## INSTRUKSI YANG DIBERIKAN 1
Salin bagian teks tentang Al-Arabiya dari "Al-Arabiya didirikan pada" hingga "negara-negara Teluk lainnya.", lalu ganti "Hariri Group" dengan "Grup Hariri".
## INSTRUKSI YANG DIBERIKAN 2
Lanjutkan berita tentang kerja sama Al-Arabiya dengan tentara Israel, dimulai setelah kalimat terakhirnya.

## TEKS BACAAN
##############################

Tel Aviv, SPNA - Media Israel berbahasa Ibrani Israel, Kan, sebagaimana dilansir The Cradle, pada Sabtu (21/09/2024), melaporkan bahwa saluran berita satelit Al-Arabiya milik Arab Saudi bekerja sama secara langsung dengan tentara Israel. Saluran tersebut menerima informasi eksklusif sebagai imbalan atas penyajian citra positif tentara Israel kepada pemirsanya di dunia Arab.
Al-Arabiya didirikan pada Maret 2003, tepat saat perang AS di Irak dimulai, oleh saudara ipar Raja Fahd dari Arab Saudi, dengan investasi tambahan dari Hariri Group di Lebanon dan investor dari Arab Saudi, Kuwait, dan negara-negara Teluk lainnya.
Kan melaporkan bahwa bias pro-Israel Al-Arabiya terlihat jelas dalam tajuk berita dan konten berita terkini yang disiarkan oleh saluran tersebut.
Ketika Israel membunuh Khalil Al-Maqdah, seorang komandan di sayap bersenjata faksi Palestina Fatah, dalam sebuah serangan terhadap mobilnya di Lebanon pada tanggal 22 Agustus, Al-Arabiya melaporkan bahwa ia menjadi sasaran serangan tersebut bahkan sebelum orang-orang yang berada di lapangan dapat mengidentifikasi korban. Hal ini hanya mungkin terjadi jika militer Israel memberikan informasi kepada saluran Saudi tersebut.

##############################

## DATA YANG DISEDIAKAN
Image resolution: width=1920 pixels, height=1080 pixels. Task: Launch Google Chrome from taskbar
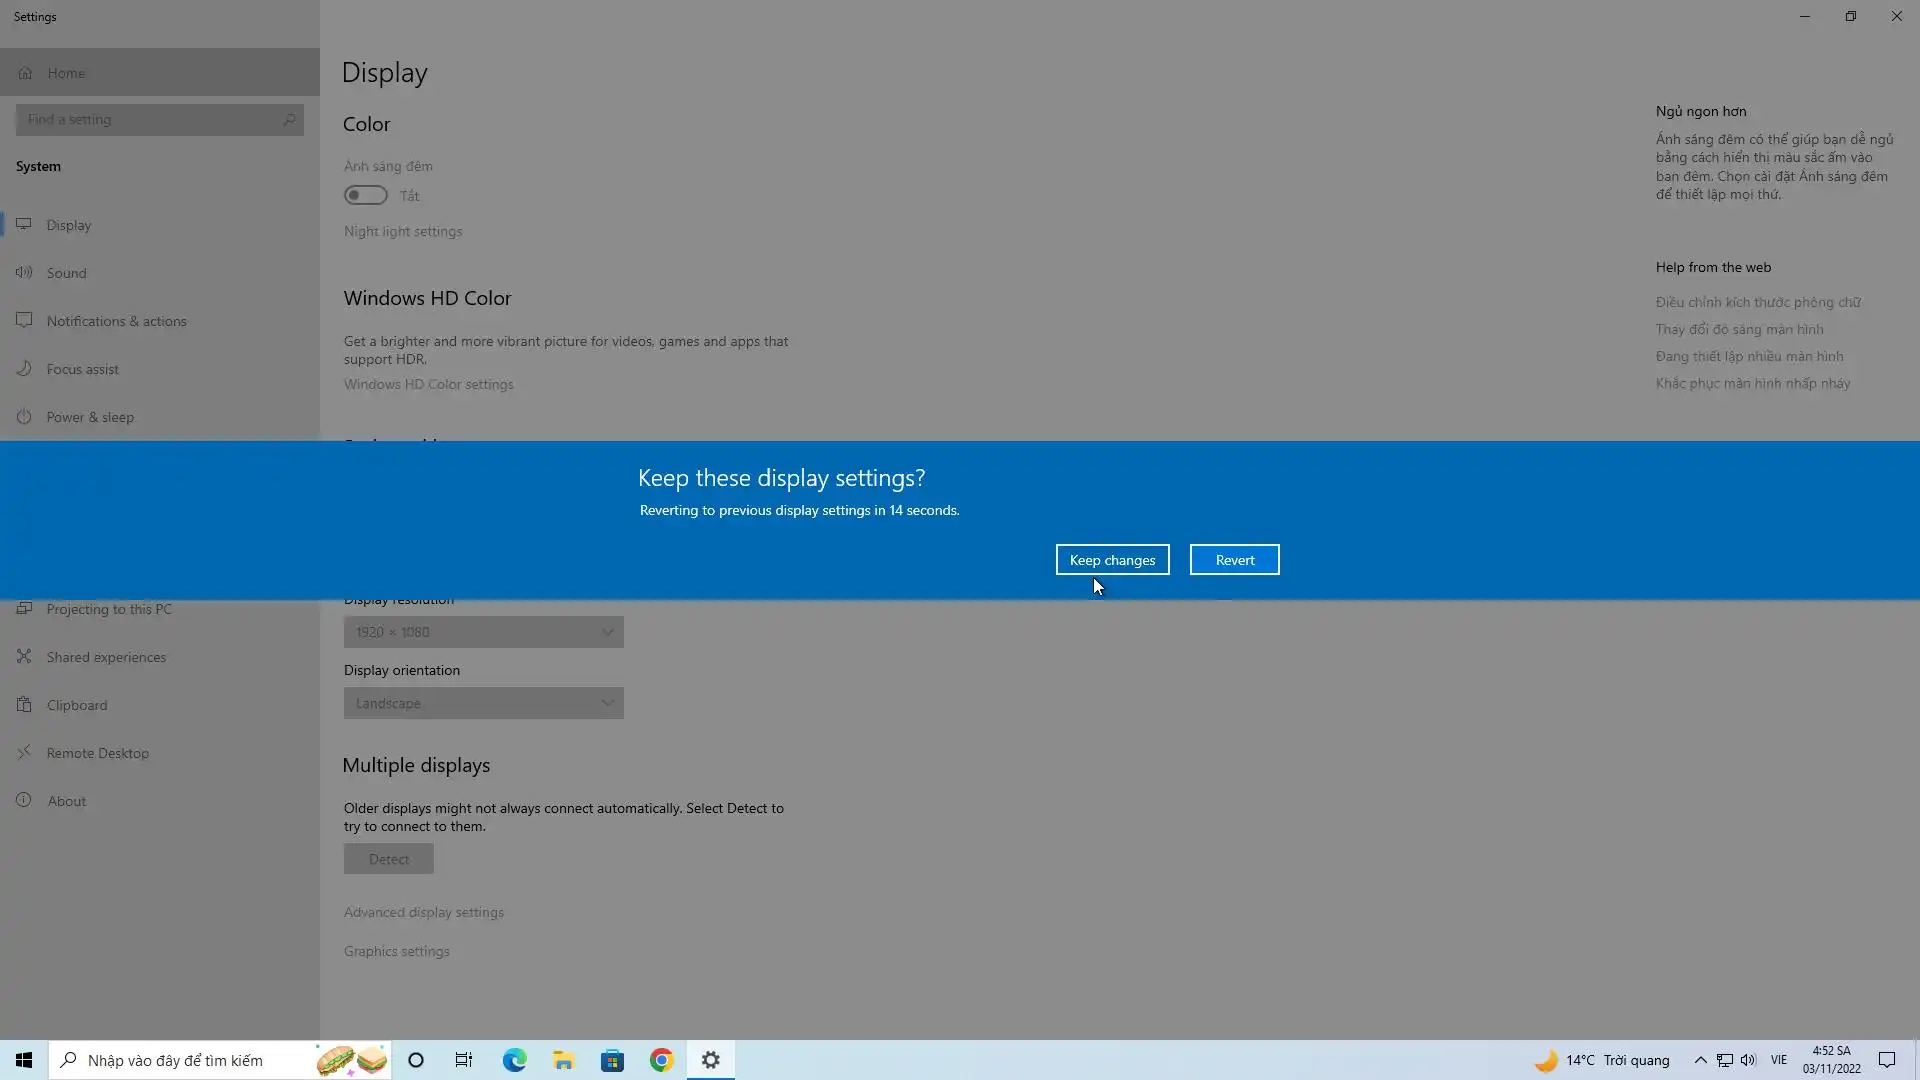click(661, 1060)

##############################

## HASIL TUGAS 1
Al-Arabiya didirikan pada Maret 2003, tepat saat perang AS di Irak dimulai, oleh saudara ipar Raja Fahd dari Arab Saudi, dengan investasi tambahan dari Grup Hariri di Lebanon dan investor dari Arab Saudi, Kuwait, dan negara-negara Teluk lainnya.

## HASIL TUGAS 2
Kan melaporkan lebih lanjut bahwa kerja sama Al-Arabiya dengan tentara Israel juga terbukti dalam ekspresi yang digunakan dan tidak digunakan ketika melaporkan perang di Gaza, sesuai instruksi dari manajer umum saluran tersebut, Abdul Rahman Al-Rashid.
Meskipun liputan Al-Arabiya tentang perang tersebut mungkin tampak serupa dengan media Arab lainnya, ada perbedaan penting yang tidak kentara dalam deskripsi yang digunakan oleh Al-Arabiya untuk mendukung Israel.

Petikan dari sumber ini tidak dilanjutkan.